OPINION

Paying no heed to society

Before society drowns in tawdry videos, let us cast our minds back to the political machinations and the rationale that has developed over the past couple of years, from the inauspicious emergence of Golden Dawn as a political force to the shocking revelation of this week’s video, which was illegally recorded and broadcast.

In the first phase of this brief chronicle, the far-right party’s members and MPs used tactics of bullying, both verbal and physical, against their opponents and naysayers. These tactics provoked a lackluster reaction and were essentially tolerated both by the state and most of the country’s political powers. Golden Dawn was not openly lambasted by the political establishment nor was it legally prosecuted for what were clearly illegal, if minor offenses.

What came next was the theory of the two extremes, which basically suggests that violence, wherever it comes from, from whichever extreme, is always one and the same. When this theory began to gain ground, its champions even went as far as to associate the main leftist opposition with extra-state powers and former convicts in a bid to play down the violence of the extreme right by equating it with that credited to the extreme left.

It is likely that the objective was to instigate an all-out confrontation between the left and the neo-Nazis. Maybe because even the inherently violent Golden Dawn was making gains on the back of the system that it was so quick to condemn.
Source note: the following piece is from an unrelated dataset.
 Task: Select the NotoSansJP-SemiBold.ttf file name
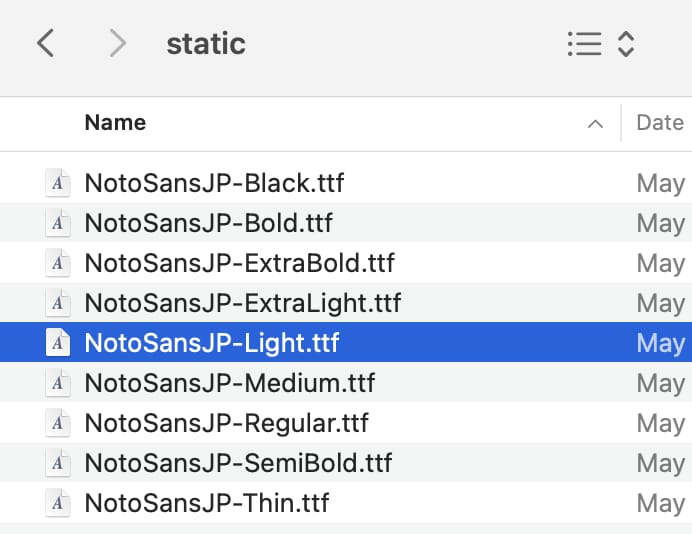238,463
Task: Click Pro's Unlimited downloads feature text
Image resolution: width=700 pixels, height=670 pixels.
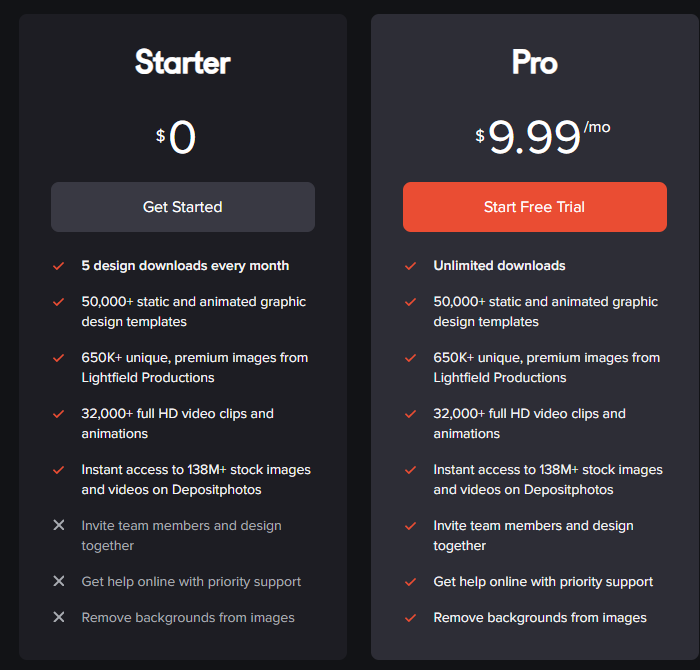Action: point(499,266)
Meanwhile, judicial authorities continued to tolerate the party’s increasingly violent and illegal actions.

The cold-blooded murder of anti-fascist rapper Pavlos Fyssas in September last year by a member of Golden Dawn was a catalytic event that upset the fragile balance. The state decided to take on the party, quickly and decisively. Following accusations that the party effectively operated as a criminal organization, almost all of Golden Dawn’s political leadership was put behind bars.

The neo-Nazi group was cut down through legal means, though not through political ones.

And herein lies the problem: the absence of a political response to what is ultimately a political phenomenon. No one took the time to examine and understand what led to a large portion of society accepting and even supporting the neo-Nazis’ brutal manifesto. No one has sat down to try to understand the behavior of a society that is in deep crisis, a society that accepts and further propagates its own crisis.

The bottom line is that when you cannot or refuse to comprehend why society behaves the way it does, you simply cannot produce politics.